A new technique, Bayesian Monte Carlo (BMC), is used to quantify errors in water quality models caused by uncertain parameters. BMC also provides estimates of parameter uncertainty as a function of observed data on model state variables. The use of Bayesian inference generates uncertainty estimates that combine prior information on parameter uncertainty with observed variation in water quality data to provide an improved estimate of model parameter and output uncertainty. It also combines Monte Carlo analysis with Bayesian inference to determine the ability of random selected parameter sets to simulate observed data. BMC expands upon previous studies by providing a quantitative estimate of parameter acceptability using the statistical likelihood function. The likelihood of each parameter set is employed to generate an n-dimensional hypercube describing a probability distribution of each parameter and the covariance among parameters.
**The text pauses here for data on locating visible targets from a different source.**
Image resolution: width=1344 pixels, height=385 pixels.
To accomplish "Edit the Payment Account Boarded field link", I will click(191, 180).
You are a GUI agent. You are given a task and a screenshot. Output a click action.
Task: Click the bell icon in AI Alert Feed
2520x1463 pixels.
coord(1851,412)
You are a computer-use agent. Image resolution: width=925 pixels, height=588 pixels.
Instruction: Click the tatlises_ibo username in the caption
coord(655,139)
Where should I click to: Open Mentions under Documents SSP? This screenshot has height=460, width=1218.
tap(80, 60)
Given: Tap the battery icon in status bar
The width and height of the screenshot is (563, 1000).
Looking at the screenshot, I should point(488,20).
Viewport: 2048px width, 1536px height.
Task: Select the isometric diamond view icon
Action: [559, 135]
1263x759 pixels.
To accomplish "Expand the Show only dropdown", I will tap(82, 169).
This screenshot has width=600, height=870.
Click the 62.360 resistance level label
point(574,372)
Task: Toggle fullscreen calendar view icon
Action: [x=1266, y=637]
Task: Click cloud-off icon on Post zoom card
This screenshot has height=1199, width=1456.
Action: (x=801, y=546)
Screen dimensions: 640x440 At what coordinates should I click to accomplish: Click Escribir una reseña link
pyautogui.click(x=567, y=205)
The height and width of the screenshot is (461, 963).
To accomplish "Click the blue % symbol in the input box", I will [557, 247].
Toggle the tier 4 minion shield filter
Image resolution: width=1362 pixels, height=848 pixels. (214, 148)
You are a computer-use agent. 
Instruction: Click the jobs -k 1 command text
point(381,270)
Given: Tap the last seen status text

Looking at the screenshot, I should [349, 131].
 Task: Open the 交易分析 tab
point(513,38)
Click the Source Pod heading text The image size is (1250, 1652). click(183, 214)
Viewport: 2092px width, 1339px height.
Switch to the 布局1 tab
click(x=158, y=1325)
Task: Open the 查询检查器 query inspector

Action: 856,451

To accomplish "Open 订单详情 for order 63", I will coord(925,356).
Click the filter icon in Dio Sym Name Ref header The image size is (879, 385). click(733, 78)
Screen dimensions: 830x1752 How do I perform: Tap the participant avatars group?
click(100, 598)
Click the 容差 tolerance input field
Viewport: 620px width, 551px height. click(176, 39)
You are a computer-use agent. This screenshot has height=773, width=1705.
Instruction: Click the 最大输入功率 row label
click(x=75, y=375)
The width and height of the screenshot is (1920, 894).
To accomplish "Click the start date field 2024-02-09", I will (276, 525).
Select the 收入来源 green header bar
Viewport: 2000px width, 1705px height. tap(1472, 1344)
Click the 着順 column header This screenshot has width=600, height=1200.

These distributions are utilized to estimate uncertainty in model predictions. Application of BMC to a dissolved oxygen model reduced the estimated uncertainty in model output by 72% compared with standard Monte Carlo techniques. Sixty percent of this reduction was directly attributed to consideration of covariance between model parameters. A significant benefit of the technique is the ability to compare the reduction in total model output uncertainty corresponding to: (1) collection of more data on model state variables, and (2) laboratory or field studies to better define model processes. Limitations of the technique include computational requirements and accurate estimation of the joint probability distribution of model errors. This analysis was conducted assuming that model error is normally and independently distributed.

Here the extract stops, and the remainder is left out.